EXTRACT PROVIDED:

The reaction of electrons with DNA represents one of the fundamental processes involved in radiation-induced damage to DNA.1-7 The reactivity of a radiation-produced electron depends on its energy and local environment, i.e., whether it is in the gas phase (e-g), or in water either as a pre-solvated (e-pre) or fully solvated (e-aq) state.1-12 In the early physico-chemical stages, the interaction of ionizing radiation with water results in H2O•+ and e-pre.13-15 H2O•+, being a strong Brønsted acid,2 deprotonates to form OH and hydronium ion (H3O+) within 10-13 s (40 to 200 femtoseconds).9-11 Within a picosecond, solvation of e-pre by its surrounding water molecules leads to the formation of a solvated or aqueous electron (e-aq).13-15 Owing to the fundamental importance of e-aq, many theoretical and experimental investigations have been carried out to elucidate its physical and chemical properties. 5-7, 16-26

The thermochemical properties of e-aq are critical to the understanding of its redox chemistry and as a consequence they have been of keen experimental and theoretical interest. Assuming a cavity model for e-aq, Jortner and Noyes27 were the first to estimate its absolute solvation free energy (ΔG°sol), as -37.5 kcal/mol. Furthermore, they provided rough estimates for the absolute enthalpy (ΔH°sol) and entropy (ΔS°sol) of solvation of e-aq. Improved values of these thermodynamic parameters were obtained later as experimental techniques gradually developed (see Table S1 in the supporting information). Employing pulse radiolysis, Schwarz28 estimated the ΔH°sol and ΔS°sol of e-aq as -34.0 kcal/mol and 16 cal/mol-K, respectively, which yields ΔG°sol = -38.8 kcal/mol. Subsequent values for ΔG°sol, ΔH°sol, and ΔS°sol of e-aq have been near these with the most recent estimates based on experiments on the single ion hydration for proton and an electron, gave -34.4 kcal/mol, -30.2 kcal/mol and 14.2 cal/mol-K, respectively.26 Therefore, the experimental values of ΔG°sol lie in the range -34.4 kcal/mol to -38.8 kcal/mol with an average of ca. -37 kcal/mol or -1.6 eV. This value not only gives the hydration free energy of electron solvation (ΔG°sol = -1.6 eV) but also the magnitude of the adiabatic electron affinity (AEA) and the adiabatic ionization energy (AIE) of e-aq. In addition to experimental estimates, several works providing values for ΔG°sol, ΔH°sol, and ΔS°sol of e-aq using first-principle calculations including full solvent modeled by a dielectric continuum have been reported. For example, Zhan and Dixon29 reported ΔG°sol = -35.5 kcal/mol for e-aq. Very recently, Kumar et al.26 calculated the ΔG°sol, ΔH°sol, ΔS°sol of e-aq as -37 kcal/mol, -31.7 kcal/mol and 17.9 cal/mol-K using high level Gaussian-4 quantum chemical calculations.

GIVEN INFORMATION:

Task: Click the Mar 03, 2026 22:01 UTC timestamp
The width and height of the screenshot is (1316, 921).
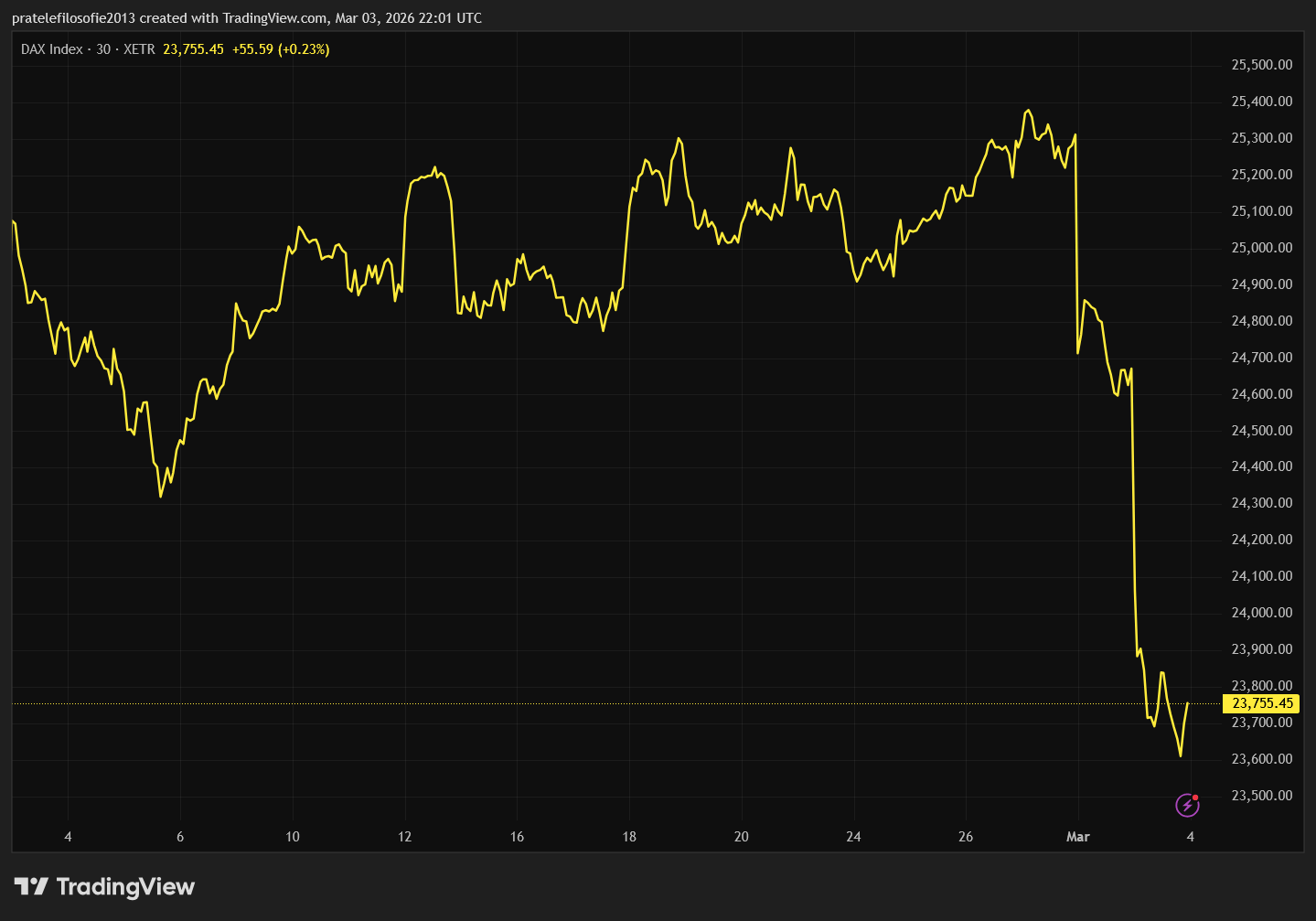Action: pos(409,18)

TO DO: Continue the passage above on the solvated electron in water, starting after its last sentence.

WRITTEN REPLY:
In addition to the AEA (1.6 eV) of e-aq, another important quantity of interest is its vertical detachment energy (VDE). Using liquid micro-jet photoelectron spectroscopy, the VDE was found to be in the range of 3.3 eV to 3.5 eV.18,21,22,23,30,31 Recently, liquid jet experiments reported the VDE of e-aq in the range of 3.42 – 3.45 eV.30,31 Using density functional theory (DFT) and considering the effect of full solvent through the non-equilibrated polarized continuum model (NE-PCM), the VDE of e-aq was calculated as ca. 3.4 eV.25,26 These two quantities, AEA and VDE, (see Figure 1A) are well-defined in literature as: (i) the AEA measures the binding energy of a gaseous electron when solvated in liquid water and (ii) the VDE is a measure of the instantaneous energy needed to remove an electron from liquid water to the gas phase.3-5,26

Figure 1.

Figure 1

(a) Schematic diagram showing the energetic cycle for the adiabatic electron solvation (AEA), the photoejection of the solvated electron (e-aq) into the gas phase (VDE), and the solvent reorganization to equilibrated water (SRE =1.8 eV). The VDE has the same geometry for the upper state as in the ground state. The difference between AEA and VDE gives the value of SRE. The SRE shows the solvent after photoejection of the electron is unstable by ca. 1.8 eV over a stable water phase geometry. (b) A comparison of the G4-calculated solvation free energy ΔG°sol along with E° vs NHE of all the bases and solvated electron.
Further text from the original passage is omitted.